When our equals (other free individuals) or groups we freely associate with make mistakes, we make a decision about whether to overlook it or cease association. When the government makes a mistake, things get a bit stickier. Because as long as that mistake is in force, we have no choice but to follow it or relinquish our lives (in death or prison). But with governments there is usually some degree of accountability, especially if we consider a democracy, as reniaa brought up. A leader can be impeached, recalled or in some way voted out of office. It's not easy by any means, but can and has been done.
Not so, the Governing Body. They make life and death policy. Their subjects must obey unquestioningly. They have no say, no vote in making policy but they must obey. They have no say, no vote in who makes the policy but they must obey. There is no accountability to these subjects at any point. If the Governing Body makes a mistake, its subjects must obey or relinquish their lives (shunning).
Now, reniaa's point is that there will never be a system of rule by man that will lead to no mistakes. I agree. I further state that to achieve a population of humanity that defines "perfection" whether ruled by man or God, would require the total subjugation of any free will. Perfection requires a complete standard with no deviation. Choice would be stripped from every aspect of lives because every decision made must be the perfect one. We would all essentially be the same person.

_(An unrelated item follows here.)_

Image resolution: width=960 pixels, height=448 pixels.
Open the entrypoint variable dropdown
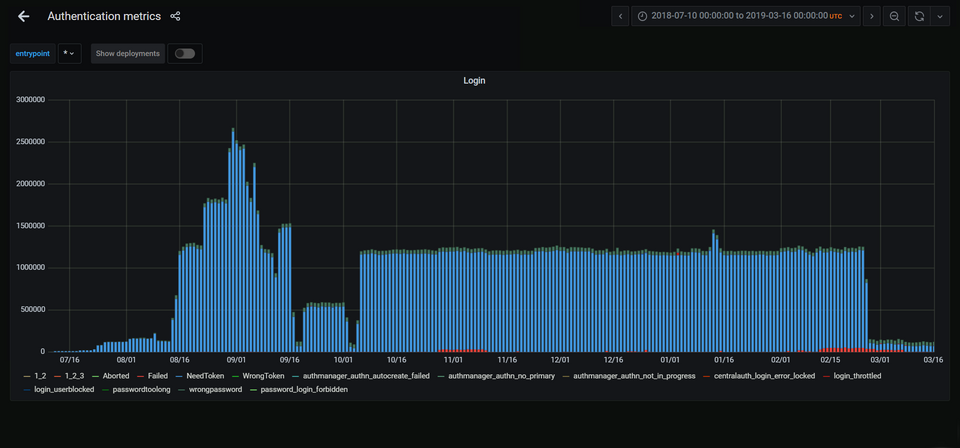point(69,53)
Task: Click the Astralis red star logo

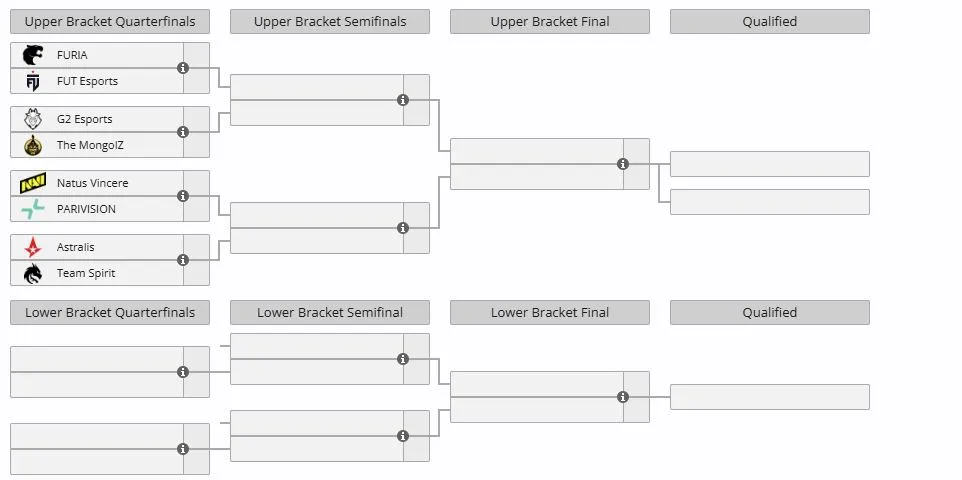Action: point(33,247)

As another poster once brought out on this board, when one looks at a piece of art, what makes it valuable are the imperfections. The mistakes and deviations that the artist makes. Otherwise, printed copies would be worth more than original paintings. Mass-produced plastic containers would be of more worth than hand-turned pottery.

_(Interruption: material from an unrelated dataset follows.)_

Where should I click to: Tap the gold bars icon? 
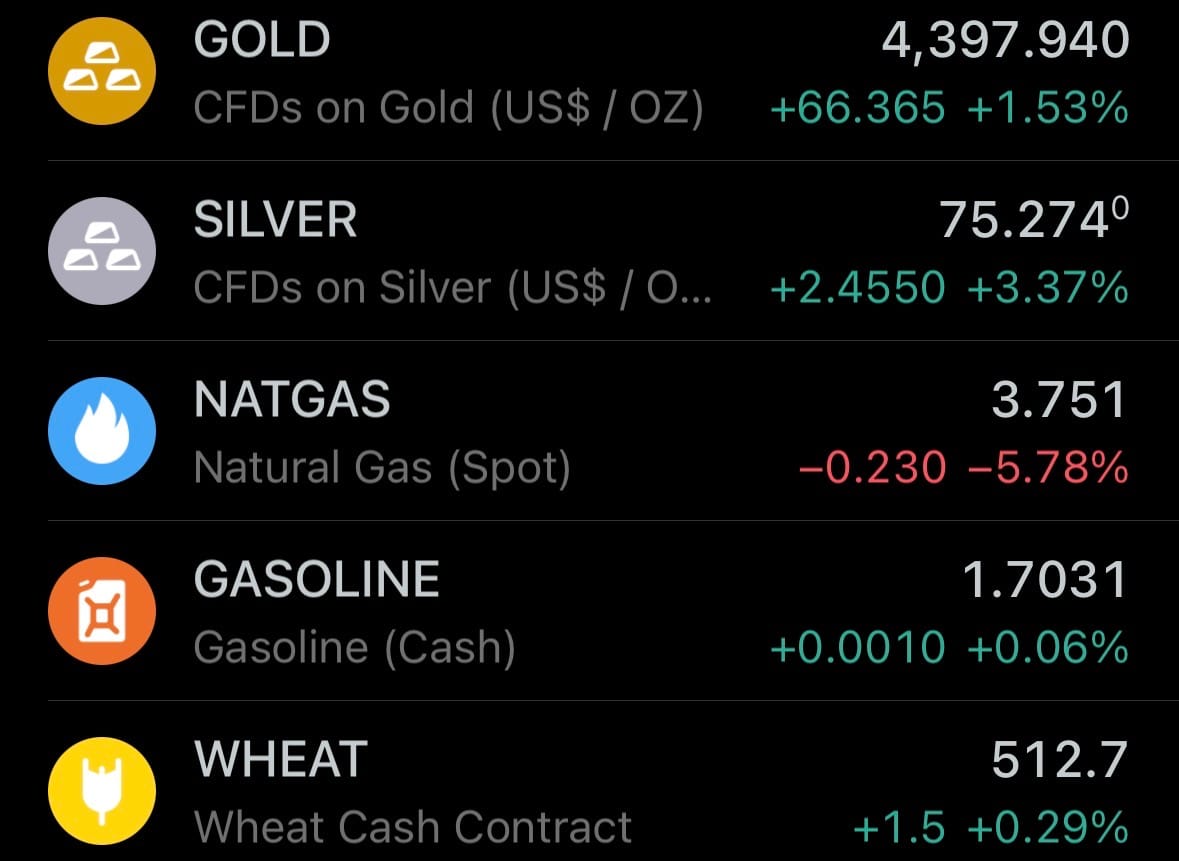click(101, 72)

I do not expect that any system that would result in "perfection" could possibly result in happiness. I do not think it's necessary to abolish all mistakes, even ones that end in hurt. Minimize, yes. I certainly believe it's possible to create a framework for society that would vastly minimize the damage that human beings might inflict on one another. Personally, I believe that self-government would be the best such framework. Within the framework of the society in which I now live, I support minimizing government action as much as possible.
The question I have for you all: Who has the right to make decisions for you? I'm not talking about power. Obviously some people have the power to make decisions in your behalf and you have no choice in obeying them. But does anyone have the intrinsic right to do so? In what way should they be accountable if they do?
Should even a "perfect" person or group have the right to make policy for other individuals?